One of the articles in Art And Ceremony In Sustainable Culture (IC#5)
Originally published in Spring 1984 on page 17
Copyright (c)1984, 1997 by Context Institute

The following article questions whether art, as it is normally practiced in our society, can be considered "right livelihood" in the Buddhist sense of a livelihood that is non-harmful and serves the whole. While Drummond focuses on artists, from my perspective his basic argument applies equally well to a wide range of other occupations (including magazine editing) since he is essentially questioning the ethics of a certain kind of specialization. The issues involved are complex, but well worth facing. I would welcome additional material on these issues.

Drummond Reed is a film maker, playwright, and carpenter living in Seattle, Washington.

I DON’T RELISH the notion of destroying anyone’s idea of right livelihood, especially if they’re doing something they really enjoy. But I’m moved to write this because, as I’ve become more involved in alternative culture, I’ve noticed a disturbing trend. It’s perhaps best typified by a comment from a fellow participant at a workshop on how to keep food on the table while working for social change: "I wanna help change the world, not spend all my time rebuilding rear ends!"

That there might be any connection between the two I don’t think ever occurred to him. I think this is symptomatic of the attitudes many of us have about social change. It’s the eye-catching, heart-thumping aspects of it that appeal to us, not the dirt-under-the- fingernails nuts and bolts. This is especially true when it comes to our choice of livelihood – for many of us the single most important contribution we will make to the course of the world.

Politics, social activism, journalism, and education have all been popular "socially conscious" occupations for this reason, but recently it seems that art is outdistancing them all – judging, at least, from the number of artists or would-be artists I’ve met myself. Why is this? I think it’s because art seems to be the way to paint our cake and eat it too.
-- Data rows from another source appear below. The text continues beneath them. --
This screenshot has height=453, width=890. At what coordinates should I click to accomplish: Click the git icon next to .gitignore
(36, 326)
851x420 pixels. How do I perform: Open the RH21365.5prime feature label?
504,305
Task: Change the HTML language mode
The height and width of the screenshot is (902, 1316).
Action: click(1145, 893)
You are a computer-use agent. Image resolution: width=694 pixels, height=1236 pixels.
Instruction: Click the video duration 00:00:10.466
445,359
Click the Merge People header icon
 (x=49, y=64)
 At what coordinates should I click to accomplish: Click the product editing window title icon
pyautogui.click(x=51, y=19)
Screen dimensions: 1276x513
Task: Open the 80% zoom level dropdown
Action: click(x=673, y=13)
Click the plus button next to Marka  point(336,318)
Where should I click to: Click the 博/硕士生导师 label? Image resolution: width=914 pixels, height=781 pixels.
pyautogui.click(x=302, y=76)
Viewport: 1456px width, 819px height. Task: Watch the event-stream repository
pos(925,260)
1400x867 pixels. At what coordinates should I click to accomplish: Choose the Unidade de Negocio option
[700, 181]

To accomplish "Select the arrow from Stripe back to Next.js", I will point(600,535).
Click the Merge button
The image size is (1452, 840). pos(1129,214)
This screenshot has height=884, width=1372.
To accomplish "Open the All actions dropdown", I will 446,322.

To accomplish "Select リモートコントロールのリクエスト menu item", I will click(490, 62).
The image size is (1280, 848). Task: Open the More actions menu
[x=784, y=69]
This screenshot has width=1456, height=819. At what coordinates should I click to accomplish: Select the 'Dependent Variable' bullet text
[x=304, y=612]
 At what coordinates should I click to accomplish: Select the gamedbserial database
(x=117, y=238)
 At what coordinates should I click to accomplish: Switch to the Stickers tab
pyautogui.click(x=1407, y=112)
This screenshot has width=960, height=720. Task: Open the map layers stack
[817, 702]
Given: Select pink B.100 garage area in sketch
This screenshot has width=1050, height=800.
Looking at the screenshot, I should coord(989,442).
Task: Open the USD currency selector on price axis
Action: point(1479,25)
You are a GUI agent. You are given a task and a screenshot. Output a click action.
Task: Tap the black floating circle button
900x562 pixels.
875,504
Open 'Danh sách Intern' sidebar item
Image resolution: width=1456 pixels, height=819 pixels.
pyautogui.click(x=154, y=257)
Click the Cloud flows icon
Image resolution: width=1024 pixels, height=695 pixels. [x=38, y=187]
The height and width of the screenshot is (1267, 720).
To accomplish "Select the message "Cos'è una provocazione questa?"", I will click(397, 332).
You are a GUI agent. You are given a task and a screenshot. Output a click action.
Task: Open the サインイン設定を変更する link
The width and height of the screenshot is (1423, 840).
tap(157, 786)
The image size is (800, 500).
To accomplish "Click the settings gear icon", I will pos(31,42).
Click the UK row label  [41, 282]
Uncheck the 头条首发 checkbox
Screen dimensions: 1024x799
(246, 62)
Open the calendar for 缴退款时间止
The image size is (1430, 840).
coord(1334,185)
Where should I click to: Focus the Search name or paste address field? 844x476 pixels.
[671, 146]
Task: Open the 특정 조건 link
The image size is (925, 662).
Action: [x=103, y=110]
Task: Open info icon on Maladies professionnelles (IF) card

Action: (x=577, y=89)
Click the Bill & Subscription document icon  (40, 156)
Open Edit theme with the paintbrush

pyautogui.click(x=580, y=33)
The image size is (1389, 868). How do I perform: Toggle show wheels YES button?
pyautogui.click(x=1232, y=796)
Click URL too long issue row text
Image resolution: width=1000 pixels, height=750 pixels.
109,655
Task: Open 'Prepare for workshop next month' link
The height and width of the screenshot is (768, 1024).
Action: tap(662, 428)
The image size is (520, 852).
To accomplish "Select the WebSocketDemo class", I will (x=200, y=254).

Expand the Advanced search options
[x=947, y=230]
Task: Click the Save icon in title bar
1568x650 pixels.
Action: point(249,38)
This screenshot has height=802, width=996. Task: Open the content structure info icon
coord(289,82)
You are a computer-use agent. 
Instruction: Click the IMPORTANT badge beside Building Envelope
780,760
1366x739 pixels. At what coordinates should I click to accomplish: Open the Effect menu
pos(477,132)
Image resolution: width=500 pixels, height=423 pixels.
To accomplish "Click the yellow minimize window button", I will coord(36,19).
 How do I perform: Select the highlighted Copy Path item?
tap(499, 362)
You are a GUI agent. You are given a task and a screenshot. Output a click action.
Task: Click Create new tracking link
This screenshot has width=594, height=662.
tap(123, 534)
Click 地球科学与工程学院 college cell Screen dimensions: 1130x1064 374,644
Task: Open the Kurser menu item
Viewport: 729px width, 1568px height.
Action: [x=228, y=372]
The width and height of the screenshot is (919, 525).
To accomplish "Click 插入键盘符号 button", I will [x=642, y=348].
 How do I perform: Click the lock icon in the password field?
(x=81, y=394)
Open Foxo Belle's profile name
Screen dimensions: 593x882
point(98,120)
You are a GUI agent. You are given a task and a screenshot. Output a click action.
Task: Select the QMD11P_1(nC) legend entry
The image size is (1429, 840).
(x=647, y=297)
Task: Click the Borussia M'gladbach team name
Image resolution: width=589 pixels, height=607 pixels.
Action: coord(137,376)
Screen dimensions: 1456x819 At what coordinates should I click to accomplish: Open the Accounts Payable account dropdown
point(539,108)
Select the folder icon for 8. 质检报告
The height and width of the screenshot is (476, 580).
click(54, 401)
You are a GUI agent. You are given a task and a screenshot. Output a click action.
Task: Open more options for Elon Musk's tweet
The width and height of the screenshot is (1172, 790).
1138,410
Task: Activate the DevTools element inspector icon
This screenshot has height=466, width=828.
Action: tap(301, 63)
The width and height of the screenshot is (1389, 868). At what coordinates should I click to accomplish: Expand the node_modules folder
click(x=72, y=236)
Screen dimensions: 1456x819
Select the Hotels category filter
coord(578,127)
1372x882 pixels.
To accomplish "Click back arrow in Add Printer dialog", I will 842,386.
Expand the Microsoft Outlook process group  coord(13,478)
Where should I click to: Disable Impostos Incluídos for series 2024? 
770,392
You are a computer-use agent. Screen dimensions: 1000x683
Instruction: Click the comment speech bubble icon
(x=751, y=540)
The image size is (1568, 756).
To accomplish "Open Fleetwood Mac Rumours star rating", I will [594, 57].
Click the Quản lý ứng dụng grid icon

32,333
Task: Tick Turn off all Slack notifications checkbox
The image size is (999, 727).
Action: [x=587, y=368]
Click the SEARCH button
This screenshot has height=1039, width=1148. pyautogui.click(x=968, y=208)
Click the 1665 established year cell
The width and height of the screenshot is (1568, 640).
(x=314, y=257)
Its personal rewards are tremendous – independence, creativity, self- expression, fame (even the possibility of real financial success) – while it maintains an ideal ecological profile: pollution-free, capital-free, energy-free, self-reliant, skill-intensive, quality-intensive, and personal-growth oriented. What could possibly be a better way to make a living?

No one has asked that question more sincerely than I. Floundering on the unfamiliar sea of economic necessity after leaving college in 1976, I soon seized upon film making as my lifebuoy. I couldn’t imagine a better way to use my writing skills, do creative, challenging, high-paying work, and still help improve the world by making high-quality films with a strong social impact.

Seven years later my vision has changed considerably. Experiences I’ve had, particularly working in Alaska planning a film about the exploitation of its natives, have served up powerful contradictions between the values I’d like to express in my films and the values I do express by being a professional artist. Contradictions so deep that not only did they require a reassessment of art as right livelihood, but a rethinking of some of our broader assumptions about economics in general. What I’d like to share here is some of that thinking.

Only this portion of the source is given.